As of Tuesday, July 13, for example, the R-effective number was 1.09 for Los Angeles County, as compared to 1.05 in San Francisco County. The overall R-effective for California was 1.12.

The team gets its data from a bundle of data sources.

"The first is paying attention to the clinical and epidemiological literature that's being published and pre-published, and that's where Jason comes in." Jason Andrews, another principal investigator for the SC-COSMO modeling project, is an infectious disease physician and associate professor of medicine at Stanford Medicine.

They also get secure data feeds from the state. Then the team data analysts, SHP's Kim Babiarz and Lea Prince, do a granular analysis case, testing, hospitalization, and death series to create targets for model calibration and refine model inputs.

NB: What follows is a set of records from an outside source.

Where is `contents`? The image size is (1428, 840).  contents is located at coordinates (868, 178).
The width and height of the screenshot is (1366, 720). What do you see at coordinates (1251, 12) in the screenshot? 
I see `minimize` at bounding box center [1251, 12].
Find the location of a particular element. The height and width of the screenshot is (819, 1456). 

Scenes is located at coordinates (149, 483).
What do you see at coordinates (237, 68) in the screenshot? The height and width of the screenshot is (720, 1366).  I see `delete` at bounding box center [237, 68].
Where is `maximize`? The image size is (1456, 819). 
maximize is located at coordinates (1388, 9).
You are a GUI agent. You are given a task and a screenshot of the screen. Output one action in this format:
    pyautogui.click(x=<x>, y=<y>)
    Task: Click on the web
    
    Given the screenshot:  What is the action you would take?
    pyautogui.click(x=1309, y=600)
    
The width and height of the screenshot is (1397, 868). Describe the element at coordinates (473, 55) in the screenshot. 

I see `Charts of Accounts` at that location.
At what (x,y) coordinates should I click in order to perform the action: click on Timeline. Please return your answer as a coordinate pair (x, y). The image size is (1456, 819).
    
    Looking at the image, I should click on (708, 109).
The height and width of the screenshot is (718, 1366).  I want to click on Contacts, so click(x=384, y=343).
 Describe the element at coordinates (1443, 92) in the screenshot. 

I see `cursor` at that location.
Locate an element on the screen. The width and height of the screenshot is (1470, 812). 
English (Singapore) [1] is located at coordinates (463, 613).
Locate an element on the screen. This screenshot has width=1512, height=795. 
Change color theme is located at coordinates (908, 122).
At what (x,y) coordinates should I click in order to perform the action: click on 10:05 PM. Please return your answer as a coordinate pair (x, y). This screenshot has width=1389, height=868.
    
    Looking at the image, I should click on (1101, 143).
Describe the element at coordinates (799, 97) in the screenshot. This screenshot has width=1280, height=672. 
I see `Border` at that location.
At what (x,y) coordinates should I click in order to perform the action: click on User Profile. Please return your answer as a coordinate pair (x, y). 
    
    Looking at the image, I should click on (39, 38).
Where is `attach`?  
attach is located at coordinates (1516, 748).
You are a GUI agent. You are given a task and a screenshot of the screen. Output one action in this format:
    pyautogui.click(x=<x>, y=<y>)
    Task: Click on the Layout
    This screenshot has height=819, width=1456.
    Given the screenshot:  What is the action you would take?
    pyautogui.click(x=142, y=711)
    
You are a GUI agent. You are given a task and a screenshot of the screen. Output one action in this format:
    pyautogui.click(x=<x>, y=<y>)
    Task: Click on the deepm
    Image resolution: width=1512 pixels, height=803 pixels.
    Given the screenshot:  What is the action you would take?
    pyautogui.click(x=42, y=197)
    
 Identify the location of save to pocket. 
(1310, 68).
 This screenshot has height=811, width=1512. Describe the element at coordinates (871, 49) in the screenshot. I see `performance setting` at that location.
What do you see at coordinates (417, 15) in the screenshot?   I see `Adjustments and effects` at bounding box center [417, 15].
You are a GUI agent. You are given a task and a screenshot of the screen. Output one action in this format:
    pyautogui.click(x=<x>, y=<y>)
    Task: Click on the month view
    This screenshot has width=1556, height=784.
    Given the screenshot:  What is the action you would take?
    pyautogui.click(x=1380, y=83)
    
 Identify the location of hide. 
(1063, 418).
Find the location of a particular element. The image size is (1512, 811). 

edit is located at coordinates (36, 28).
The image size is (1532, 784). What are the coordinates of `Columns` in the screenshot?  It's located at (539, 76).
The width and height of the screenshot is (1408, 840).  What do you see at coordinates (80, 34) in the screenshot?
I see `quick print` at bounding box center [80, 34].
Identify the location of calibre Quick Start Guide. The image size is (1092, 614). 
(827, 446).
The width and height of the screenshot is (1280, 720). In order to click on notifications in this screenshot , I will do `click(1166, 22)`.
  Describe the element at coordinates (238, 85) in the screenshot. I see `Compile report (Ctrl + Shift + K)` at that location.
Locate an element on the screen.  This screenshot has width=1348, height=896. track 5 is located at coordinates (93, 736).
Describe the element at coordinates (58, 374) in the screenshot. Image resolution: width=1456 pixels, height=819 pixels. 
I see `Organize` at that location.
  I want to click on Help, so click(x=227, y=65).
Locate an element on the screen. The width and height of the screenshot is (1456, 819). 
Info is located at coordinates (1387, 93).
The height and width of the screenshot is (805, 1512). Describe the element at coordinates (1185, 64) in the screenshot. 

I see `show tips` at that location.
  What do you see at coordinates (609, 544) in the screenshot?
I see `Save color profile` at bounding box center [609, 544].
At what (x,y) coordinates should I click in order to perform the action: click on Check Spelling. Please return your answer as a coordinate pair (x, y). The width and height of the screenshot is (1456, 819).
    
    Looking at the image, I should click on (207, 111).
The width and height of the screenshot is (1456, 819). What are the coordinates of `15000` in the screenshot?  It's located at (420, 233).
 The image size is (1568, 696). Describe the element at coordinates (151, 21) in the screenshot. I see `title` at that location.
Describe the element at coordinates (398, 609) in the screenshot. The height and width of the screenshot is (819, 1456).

Finally, they track numerous public data sites, such as the U.S. Census Bureau for demographics, and Google Mobility and Foursquare, which track the movement of people after public health orders are put into effect. After six counties in the Bay Area issued its shelter-in-place order on March 16, they could see a large reduction in mobility.

"All of that data ultimately results in the ability of the model to make a range of future projections that are consistent with what's happened in the past—and then the uncertainty in these projections widens out as you move forward in time," Goldhaber-Fiebert said. "The tricky part, of course, is that there is always a delay in seeing effects in the data, especially when interventions and policies change," he added. "It's like when you try to turn a big ship—you turn the wheel, but it takes a while for the ship to turn."